Весной 1822 года Петр Андреевич Кикин пригласил Карла в собрание Общества поощрения художников. Здесь ему было объявлено, что общество решило отправить его на свой счет в чужие края для усовершенствования в искусстве. Карл один ехать отказался и просил послать вместе с ним брата Александра. Объяснил с откровенностью: «Из меня, быть может, ничего не выйдет, а из брата Александра непременно выйдет человек». Для изданного обществом «Собрания видов Санкт-Петербурга и окрестностей» Александр исполнил порядочные литографии, изображающие Сенную площадь и гулянье на островах. Общество, поразмыслив, согласилось командировать за границу обоих братьев, назначив им на разные издержки ежегодно по пятьсот червонцев.
Петр Андреевич, хотя и на даче, сидит в кресле прямо, по-военному, в строгом черном фраке, с красной анненской лентой через плечо. Усталый, задумчивый человек на портрете, поставленном на стуле за его спиною, как две капли похож на Кикина и вместе кажется — и не он вовсе. Лицо Петра Андреевича строго, голос тверд, в руке папка: заглядывая в нее, он читает братьям Брюлло утвержденный государем маршрут их заграничного путешествия: Берлин, Дрезден, Мюнхен, оттуда в Италию. Предложенный обществом Париж государь исключил, не желая подвергать опасным испытаниям нравственность и дарование молодых художников.

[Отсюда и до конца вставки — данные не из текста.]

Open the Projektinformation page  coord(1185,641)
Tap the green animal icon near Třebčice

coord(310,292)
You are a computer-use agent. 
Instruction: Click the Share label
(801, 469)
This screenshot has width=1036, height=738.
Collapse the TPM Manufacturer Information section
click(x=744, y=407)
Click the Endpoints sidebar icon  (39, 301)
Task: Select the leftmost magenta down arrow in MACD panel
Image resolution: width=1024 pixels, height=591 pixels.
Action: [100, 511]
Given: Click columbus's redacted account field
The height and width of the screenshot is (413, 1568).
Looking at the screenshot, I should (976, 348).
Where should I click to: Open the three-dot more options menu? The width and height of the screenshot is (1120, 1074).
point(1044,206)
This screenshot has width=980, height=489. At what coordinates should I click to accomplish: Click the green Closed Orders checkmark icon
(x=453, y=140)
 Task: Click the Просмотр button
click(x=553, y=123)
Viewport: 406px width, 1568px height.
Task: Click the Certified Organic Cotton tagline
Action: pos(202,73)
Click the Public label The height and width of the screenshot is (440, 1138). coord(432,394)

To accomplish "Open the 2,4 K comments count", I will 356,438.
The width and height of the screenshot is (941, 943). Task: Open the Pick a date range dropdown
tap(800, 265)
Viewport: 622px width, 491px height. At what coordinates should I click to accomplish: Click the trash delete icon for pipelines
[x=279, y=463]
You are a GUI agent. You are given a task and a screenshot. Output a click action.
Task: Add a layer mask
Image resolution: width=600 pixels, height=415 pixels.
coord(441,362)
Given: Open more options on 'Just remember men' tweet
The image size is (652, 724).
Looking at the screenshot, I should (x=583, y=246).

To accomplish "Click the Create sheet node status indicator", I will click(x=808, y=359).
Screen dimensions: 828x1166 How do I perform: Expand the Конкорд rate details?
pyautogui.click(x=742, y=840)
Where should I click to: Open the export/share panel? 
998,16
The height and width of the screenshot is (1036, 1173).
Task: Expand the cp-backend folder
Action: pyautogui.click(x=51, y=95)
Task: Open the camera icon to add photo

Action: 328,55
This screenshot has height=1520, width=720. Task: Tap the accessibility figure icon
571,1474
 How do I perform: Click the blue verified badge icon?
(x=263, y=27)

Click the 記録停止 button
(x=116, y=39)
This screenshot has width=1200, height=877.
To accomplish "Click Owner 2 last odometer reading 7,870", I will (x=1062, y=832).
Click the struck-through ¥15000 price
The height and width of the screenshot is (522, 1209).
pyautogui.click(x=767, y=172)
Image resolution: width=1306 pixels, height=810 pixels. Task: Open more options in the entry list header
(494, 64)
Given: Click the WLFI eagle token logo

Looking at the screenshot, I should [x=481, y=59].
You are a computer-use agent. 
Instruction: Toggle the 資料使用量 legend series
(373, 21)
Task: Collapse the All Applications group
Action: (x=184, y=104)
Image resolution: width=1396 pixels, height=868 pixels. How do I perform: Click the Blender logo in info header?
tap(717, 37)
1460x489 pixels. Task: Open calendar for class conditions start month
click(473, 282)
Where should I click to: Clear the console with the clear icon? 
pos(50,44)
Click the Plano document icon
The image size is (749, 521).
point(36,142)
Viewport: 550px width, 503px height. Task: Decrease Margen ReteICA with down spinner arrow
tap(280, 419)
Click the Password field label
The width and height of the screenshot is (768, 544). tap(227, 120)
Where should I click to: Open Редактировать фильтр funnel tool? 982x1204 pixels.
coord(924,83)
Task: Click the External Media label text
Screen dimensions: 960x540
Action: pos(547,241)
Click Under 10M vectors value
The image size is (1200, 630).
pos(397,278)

Карл устроился в кресле напротив Петра Андреевича, рядом Александр слушает стоя. Кикин, закрыв папку, рассказывает о мятежах и беспорядках, коими кишит Европа. В Италии также неспокойно; тайные общества сокрылись в тень, однако не дремлют, — вон в газете пишут, что некто Чивилини застрелил сына своего старинного друга за то лишь, что юноша оставил секту карбонариев, в Палермо народ дерется с австрийскими солдатами, известный стихотворец лорд Байрон, живущий недалеко от Павии, про которого говорят, будто тоже связан с крамольными сектами, поспорил с каким-то офицером, слуга лорда убил офицера ударом ножа и скрылся, полиция посадила Байрона в тюрьму.